Start of Materials provided
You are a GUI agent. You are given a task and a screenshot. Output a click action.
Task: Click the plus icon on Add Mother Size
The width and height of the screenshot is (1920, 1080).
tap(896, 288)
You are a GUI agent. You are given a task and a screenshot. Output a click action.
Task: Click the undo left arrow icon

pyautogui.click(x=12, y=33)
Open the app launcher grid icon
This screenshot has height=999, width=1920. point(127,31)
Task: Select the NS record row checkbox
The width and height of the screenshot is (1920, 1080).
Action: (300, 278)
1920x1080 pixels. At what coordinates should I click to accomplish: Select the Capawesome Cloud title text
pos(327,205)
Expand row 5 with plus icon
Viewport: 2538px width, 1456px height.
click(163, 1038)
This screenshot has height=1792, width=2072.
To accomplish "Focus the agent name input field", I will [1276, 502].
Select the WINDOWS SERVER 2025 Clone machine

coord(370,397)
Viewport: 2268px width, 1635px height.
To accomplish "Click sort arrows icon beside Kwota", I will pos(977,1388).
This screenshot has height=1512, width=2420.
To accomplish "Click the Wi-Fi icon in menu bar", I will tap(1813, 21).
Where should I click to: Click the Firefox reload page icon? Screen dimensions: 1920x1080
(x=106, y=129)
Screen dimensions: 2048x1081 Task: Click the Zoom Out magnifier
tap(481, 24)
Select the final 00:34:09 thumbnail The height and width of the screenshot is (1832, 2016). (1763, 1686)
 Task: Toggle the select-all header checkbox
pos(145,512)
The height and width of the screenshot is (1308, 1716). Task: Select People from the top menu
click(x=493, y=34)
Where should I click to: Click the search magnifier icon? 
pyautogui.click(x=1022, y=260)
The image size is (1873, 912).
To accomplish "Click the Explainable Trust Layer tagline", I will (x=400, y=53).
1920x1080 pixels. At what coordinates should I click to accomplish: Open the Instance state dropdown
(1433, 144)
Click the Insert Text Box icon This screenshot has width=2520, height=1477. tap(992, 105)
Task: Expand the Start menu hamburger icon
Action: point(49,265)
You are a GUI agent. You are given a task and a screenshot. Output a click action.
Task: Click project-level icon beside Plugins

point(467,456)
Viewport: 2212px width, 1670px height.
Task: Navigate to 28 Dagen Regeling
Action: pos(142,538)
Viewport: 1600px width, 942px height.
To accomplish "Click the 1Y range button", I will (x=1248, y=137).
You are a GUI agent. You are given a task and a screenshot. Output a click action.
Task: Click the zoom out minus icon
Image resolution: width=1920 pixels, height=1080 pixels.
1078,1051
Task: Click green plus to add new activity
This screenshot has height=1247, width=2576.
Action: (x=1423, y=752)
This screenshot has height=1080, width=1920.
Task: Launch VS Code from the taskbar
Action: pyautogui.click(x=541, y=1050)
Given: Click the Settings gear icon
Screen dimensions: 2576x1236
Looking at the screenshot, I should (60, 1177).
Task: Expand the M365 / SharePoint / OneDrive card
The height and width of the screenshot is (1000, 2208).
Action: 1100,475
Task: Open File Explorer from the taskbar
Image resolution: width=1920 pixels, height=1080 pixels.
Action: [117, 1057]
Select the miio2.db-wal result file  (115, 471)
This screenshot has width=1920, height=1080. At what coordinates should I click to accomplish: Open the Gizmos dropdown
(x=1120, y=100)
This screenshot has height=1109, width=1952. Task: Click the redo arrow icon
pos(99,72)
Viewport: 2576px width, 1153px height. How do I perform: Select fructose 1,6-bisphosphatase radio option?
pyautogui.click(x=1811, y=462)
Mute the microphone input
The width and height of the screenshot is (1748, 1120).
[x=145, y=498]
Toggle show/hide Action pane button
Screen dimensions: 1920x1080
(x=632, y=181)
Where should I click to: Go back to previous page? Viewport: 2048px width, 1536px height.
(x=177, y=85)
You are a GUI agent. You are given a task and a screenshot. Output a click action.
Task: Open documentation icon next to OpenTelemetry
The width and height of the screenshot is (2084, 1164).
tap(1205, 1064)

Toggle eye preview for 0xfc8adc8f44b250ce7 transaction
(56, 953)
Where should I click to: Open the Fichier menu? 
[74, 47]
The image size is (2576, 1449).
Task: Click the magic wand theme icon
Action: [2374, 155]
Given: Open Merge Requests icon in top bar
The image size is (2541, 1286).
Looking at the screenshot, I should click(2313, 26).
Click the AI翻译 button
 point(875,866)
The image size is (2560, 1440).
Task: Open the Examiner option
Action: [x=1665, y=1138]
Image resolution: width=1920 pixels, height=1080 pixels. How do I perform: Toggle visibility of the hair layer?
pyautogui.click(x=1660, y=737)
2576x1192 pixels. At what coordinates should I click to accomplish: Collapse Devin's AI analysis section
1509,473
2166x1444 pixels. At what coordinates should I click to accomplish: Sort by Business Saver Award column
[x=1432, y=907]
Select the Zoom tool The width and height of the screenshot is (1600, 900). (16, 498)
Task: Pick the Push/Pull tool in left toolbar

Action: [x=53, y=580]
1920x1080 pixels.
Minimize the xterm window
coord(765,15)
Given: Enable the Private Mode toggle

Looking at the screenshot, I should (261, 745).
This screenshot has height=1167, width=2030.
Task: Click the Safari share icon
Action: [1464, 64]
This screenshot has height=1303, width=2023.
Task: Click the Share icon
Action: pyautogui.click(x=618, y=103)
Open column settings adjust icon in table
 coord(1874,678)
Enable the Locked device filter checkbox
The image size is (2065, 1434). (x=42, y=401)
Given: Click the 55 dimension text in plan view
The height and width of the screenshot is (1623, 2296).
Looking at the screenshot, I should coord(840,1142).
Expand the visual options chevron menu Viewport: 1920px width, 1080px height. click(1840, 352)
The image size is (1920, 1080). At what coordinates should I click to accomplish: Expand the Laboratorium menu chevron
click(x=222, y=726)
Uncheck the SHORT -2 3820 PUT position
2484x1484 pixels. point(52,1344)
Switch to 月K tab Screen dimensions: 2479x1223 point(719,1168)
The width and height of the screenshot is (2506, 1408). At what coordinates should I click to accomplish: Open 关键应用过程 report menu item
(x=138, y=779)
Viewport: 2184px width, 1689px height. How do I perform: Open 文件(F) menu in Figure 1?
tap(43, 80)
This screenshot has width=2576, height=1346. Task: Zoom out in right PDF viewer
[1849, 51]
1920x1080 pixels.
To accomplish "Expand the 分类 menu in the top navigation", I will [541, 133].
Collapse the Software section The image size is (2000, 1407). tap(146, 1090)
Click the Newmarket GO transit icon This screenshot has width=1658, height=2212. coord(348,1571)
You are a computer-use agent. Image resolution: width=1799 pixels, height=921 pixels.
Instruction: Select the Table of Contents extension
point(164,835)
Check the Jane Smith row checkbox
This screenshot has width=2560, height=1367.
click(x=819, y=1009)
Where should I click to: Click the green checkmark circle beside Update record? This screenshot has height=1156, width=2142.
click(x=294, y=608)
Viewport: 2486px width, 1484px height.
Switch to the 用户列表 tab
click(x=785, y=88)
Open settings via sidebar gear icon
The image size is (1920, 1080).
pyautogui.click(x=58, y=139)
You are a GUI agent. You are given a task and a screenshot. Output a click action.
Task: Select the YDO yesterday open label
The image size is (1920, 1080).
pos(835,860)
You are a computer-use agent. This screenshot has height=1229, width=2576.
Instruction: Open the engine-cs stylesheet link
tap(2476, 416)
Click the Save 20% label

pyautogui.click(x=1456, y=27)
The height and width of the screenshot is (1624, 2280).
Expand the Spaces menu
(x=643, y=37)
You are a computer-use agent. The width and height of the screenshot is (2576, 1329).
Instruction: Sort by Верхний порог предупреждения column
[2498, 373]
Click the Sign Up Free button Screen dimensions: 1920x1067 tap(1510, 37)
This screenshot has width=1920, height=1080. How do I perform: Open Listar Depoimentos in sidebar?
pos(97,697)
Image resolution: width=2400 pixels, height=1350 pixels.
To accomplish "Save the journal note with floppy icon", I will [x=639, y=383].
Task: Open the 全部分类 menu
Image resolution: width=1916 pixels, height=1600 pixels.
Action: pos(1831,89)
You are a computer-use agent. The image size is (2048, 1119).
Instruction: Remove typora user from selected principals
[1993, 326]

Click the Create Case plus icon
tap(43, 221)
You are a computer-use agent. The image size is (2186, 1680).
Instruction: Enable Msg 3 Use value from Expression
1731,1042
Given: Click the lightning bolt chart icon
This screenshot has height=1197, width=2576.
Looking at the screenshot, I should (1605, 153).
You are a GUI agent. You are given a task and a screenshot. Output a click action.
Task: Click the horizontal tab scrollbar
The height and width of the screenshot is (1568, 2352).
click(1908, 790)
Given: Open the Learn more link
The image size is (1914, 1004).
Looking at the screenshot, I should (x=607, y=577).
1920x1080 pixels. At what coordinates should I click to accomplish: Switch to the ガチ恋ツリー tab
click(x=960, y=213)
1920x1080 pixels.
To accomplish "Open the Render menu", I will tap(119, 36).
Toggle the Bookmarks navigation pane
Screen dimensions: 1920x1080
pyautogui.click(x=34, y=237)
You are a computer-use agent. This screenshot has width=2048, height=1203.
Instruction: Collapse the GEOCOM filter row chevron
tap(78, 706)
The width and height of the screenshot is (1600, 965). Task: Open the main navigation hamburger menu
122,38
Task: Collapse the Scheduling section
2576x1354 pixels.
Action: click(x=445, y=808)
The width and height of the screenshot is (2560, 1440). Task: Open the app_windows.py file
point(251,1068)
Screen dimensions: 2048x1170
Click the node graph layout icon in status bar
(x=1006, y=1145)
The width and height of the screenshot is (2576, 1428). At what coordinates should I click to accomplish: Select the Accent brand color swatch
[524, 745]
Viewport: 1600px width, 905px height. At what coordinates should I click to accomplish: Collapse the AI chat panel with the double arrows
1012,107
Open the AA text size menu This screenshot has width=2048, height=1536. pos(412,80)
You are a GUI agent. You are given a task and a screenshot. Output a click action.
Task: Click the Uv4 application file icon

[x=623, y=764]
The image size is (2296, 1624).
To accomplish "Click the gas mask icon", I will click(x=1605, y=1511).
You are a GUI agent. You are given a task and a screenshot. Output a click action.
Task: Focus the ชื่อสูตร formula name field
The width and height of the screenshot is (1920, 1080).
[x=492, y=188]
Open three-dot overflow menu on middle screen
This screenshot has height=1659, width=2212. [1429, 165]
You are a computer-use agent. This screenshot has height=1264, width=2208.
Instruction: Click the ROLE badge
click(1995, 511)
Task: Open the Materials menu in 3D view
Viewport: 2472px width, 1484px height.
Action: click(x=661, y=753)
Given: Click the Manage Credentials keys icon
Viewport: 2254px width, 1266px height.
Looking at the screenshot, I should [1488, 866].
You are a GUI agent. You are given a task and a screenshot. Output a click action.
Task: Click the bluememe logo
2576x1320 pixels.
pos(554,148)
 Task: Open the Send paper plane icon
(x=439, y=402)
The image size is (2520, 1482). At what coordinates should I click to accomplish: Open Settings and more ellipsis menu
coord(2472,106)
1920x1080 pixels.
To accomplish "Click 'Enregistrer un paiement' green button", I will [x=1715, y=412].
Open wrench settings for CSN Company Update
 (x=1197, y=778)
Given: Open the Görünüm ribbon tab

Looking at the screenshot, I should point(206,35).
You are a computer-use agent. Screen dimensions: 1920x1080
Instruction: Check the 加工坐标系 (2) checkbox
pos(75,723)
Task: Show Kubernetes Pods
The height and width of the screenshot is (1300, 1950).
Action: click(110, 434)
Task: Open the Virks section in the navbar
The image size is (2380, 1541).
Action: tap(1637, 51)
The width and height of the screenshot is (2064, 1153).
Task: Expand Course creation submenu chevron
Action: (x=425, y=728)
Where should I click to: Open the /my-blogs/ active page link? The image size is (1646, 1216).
End of Materials provided
§ To do
Among the records above, how many lines contain the word "gear"? Answer with the number by itself.

§ Expected answer
2